Consegna: Riscrivi il tratto che va dalla riga contenente "The height and" fino alla fine dell'elenco, richieste comprese, scalando per 0,75 le coordinate nelle risposte e arrotondandole all'intero più vicino, con le metà per eccesso. Non includere le immagini nella risposta.

[Righe da un dataset di localizzazione su schermo]
= = =

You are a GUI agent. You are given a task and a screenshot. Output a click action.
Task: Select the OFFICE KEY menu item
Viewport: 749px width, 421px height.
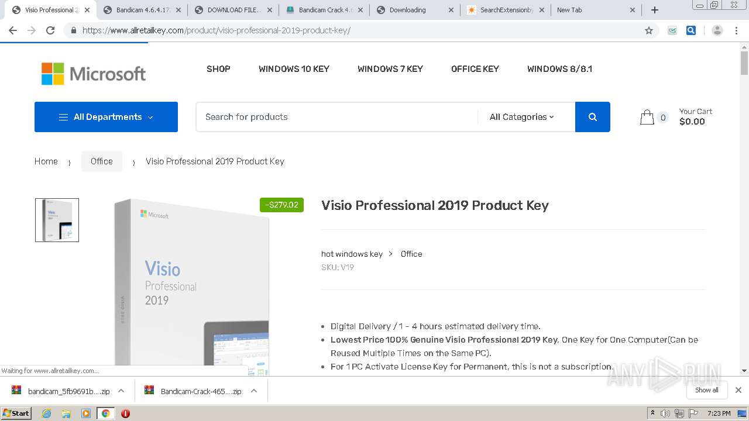pos(475,69)
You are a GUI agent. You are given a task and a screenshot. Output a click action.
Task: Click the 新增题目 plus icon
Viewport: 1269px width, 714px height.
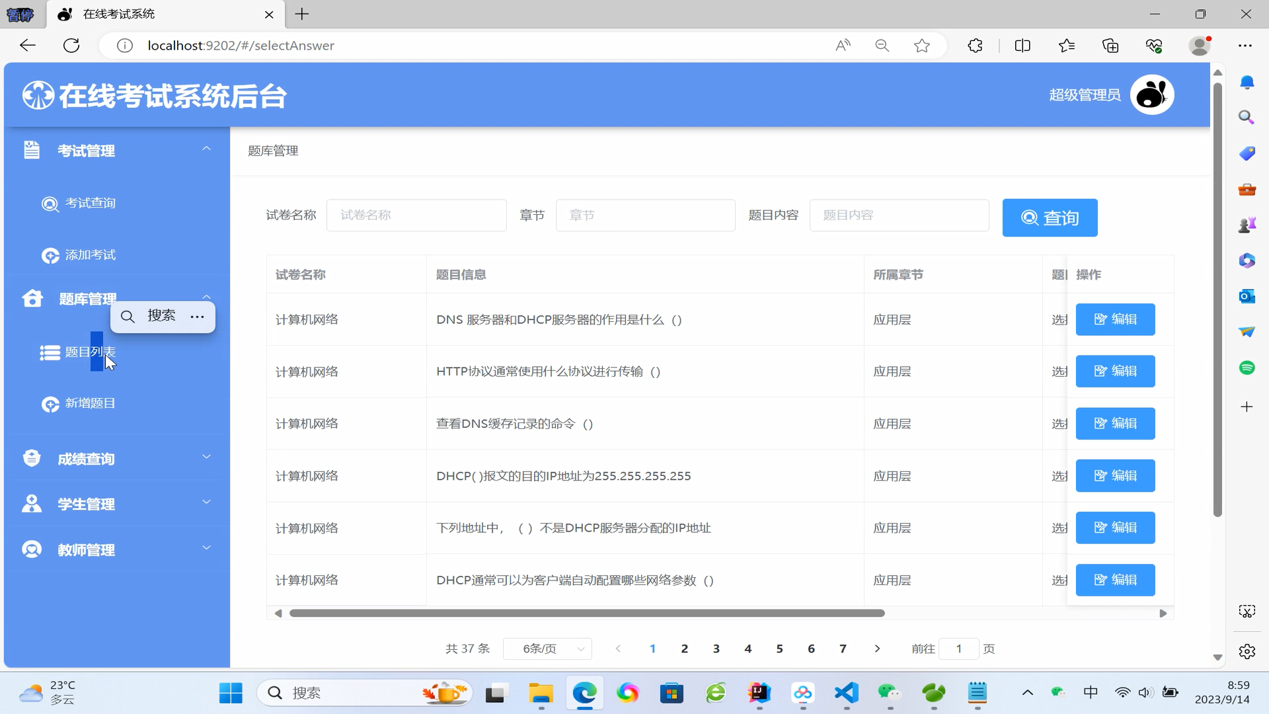tap(50, 404)
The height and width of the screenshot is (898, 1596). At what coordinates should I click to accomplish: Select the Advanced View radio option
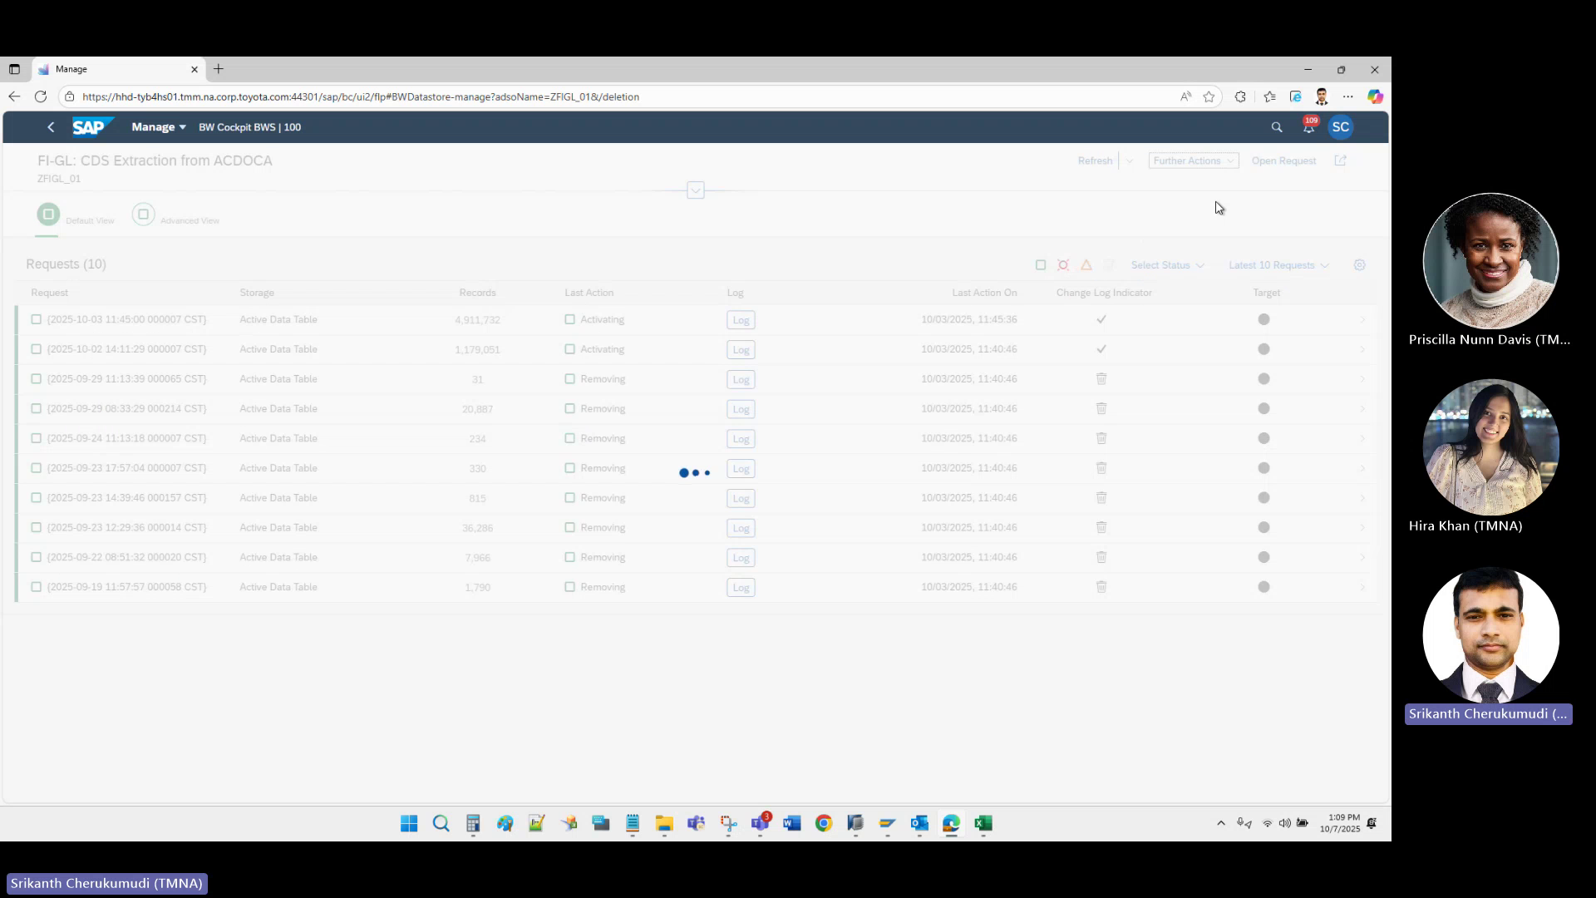142,215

= = =

Risposta:
The height and width of the screenshot is (898, 1596). At what coordinates should I click to accomplish: Select the Advanced View radio option
107,161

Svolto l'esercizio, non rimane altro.